* [Assignment]:
What lines in the material hold the string "Name"? Return every one of them.

* [Record set]:

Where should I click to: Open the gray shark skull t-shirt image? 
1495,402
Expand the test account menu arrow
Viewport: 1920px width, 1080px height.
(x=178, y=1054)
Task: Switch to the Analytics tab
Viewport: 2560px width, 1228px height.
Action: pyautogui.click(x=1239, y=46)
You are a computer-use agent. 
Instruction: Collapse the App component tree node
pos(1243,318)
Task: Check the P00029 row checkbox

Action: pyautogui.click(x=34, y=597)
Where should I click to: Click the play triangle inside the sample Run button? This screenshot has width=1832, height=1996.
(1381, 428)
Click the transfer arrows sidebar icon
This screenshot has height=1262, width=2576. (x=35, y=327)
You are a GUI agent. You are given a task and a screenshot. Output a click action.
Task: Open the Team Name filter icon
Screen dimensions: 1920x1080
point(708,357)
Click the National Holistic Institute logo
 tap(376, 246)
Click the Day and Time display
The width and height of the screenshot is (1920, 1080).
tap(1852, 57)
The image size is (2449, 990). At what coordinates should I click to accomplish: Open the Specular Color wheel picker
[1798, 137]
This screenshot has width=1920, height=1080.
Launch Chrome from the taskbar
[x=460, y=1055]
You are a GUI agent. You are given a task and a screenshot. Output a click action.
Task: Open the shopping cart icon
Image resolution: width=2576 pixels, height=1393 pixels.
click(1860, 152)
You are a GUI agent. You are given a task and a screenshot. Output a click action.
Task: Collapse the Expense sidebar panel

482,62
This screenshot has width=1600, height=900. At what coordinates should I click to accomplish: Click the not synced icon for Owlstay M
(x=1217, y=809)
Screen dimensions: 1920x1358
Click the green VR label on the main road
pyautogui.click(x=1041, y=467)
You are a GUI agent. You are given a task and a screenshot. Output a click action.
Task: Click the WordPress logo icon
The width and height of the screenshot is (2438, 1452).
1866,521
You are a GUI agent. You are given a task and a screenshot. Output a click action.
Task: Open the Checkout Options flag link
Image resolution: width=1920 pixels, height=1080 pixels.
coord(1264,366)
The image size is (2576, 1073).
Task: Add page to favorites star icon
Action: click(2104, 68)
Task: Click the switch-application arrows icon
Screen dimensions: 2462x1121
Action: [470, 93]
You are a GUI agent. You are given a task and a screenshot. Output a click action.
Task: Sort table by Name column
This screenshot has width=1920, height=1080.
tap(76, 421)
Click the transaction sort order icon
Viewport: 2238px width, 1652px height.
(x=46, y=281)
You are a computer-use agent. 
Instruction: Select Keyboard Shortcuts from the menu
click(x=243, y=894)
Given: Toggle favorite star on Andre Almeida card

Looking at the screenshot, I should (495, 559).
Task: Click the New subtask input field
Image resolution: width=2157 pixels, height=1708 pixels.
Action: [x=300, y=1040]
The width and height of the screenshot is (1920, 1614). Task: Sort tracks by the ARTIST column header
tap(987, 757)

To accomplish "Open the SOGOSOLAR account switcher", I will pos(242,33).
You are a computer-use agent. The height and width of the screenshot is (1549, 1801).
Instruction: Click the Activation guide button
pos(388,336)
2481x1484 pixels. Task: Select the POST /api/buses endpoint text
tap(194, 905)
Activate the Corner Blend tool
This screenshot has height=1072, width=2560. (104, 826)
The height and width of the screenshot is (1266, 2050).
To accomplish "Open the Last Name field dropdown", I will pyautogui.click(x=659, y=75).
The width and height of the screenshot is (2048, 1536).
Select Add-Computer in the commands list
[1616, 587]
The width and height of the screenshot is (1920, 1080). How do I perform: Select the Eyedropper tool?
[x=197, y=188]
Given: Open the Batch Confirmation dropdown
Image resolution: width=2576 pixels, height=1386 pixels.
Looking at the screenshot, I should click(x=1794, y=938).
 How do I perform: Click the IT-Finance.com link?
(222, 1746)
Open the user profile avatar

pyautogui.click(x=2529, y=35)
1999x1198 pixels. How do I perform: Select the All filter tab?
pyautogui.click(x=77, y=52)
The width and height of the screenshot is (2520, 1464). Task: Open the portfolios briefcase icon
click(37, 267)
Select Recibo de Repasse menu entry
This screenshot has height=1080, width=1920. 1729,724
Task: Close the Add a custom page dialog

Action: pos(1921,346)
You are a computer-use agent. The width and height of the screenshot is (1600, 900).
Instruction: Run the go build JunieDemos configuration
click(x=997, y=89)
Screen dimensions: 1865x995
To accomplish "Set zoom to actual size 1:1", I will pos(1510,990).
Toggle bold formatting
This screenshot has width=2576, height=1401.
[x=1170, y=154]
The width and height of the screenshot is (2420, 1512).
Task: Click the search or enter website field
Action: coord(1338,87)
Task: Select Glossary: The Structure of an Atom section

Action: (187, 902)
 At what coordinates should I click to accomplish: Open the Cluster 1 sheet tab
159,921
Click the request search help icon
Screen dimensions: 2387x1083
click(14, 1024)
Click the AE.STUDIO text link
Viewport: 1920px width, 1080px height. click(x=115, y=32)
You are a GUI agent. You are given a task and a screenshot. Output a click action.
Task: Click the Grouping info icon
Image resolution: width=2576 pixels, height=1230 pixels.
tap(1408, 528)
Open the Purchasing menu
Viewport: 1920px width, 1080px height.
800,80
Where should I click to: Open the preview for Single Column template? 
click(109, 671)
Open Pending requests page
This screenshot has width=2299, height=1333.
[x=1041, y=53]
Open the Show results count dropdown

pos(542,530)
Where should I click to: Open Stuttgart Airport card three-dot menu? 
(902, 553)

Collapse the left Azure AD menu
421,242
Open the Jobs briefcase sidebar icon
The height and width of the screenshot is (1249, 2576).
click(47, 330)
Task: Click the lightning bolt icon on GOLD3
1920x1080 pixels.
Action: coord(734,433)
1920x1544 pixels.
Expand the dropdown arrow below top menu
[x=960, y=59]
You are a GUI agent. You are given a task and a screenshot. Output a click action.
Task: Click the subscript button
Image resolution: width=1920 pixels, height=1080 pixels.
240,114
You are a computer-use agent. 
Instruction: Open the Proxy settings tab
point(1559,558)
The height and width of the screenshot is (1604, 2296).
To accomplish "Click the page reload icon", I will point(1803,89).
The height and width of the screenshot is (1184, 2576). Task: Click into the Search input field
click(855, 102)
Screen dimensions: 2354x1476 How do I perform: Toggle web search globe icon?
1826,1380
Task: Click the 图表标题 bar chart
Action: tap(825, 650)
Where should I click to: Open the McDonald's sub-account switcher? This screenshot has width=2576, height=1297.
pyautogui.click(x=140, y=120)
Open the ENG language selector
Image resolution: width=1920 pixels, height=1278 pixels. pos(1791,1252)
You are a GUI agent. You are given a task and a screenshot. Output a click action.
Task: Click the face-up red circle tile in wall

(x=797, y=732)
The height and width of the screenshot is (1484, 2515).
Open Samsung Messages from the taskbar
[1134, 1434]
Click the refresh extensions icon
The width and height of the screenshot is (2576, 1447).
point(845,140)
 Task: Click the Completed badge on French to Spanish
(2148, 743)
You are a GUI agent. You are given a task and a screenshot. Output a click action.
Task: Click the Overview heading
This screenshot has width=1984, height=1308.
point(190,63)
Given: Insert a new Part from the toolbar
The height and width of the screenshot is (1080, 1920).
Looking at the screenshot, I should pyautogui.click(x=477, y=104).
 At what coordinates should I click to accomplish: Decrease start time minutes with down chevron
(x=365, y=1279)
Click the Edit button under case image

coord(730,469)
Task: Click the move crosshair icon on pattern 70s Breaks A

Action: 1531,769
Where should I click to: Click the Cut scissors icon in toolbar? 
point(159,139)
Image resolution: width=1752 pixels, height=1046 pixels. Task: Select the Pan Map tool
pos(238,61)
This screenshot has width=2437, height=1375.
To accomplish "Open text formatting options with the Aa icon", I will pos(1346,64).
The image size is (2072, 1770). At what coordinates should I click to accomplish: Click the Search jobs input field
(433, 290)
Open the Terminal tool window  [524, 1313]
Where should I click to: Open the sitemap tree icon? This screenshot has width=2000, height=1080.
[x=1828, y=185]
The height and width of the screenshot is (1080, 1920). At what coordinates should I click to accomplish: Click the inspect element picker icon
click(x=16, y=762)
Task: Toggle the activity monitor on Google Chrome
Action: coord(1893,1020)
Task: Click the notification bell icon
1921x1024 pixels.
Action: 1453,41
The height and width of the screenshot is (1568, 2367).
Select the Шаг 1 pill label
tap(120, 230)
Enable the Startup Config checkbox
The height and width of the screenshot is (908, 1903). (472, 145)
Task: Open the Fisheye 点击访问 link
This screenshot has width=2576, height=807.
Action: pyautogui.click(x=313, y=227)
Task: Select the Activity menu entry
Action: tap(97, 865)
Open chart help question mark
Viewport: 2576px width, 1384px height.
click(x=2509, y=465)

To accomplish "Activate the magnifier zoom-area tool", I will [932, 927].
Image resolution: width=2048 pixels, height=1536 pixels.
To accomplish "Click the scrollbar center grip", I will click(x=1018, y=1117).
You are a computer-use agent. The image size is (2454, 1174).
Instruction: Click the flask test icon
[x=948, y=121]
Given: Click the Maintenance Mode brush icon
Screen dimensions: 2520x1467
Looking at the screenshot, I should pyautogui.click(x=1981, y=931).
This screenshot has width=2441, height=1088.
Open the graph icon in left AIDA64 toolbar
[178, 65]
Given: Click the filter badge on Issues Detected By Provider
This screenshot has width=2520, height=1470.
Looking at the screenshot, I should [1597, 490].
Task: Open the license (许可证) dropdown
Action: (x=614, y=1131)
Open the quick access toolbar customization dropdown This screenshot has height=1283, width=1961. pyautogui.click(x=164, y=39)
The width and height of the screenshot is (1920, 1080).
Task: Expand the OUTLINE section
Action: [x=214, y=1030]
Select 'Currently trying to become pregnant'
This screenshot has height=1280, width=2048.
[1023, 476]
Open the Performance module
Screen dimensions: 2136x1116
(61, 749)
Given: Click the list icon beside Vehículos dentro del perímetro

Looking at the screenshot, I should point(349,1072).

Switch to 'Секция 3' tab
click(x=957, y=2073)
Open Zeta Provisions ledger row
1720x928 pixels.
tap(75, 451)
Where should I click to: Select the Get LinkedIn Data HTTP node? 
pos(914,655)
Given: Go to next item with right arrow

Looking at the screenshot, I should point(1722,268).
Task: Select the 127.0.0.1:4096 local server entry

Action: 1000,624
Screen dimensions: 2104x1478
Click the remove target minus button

* [Response]:
Task: Open the Team Name filter icon
Task: Sort table by Name column
To accomplish "Open the Last Name field dropdown", I will pyautogui.click(x=659, y=75).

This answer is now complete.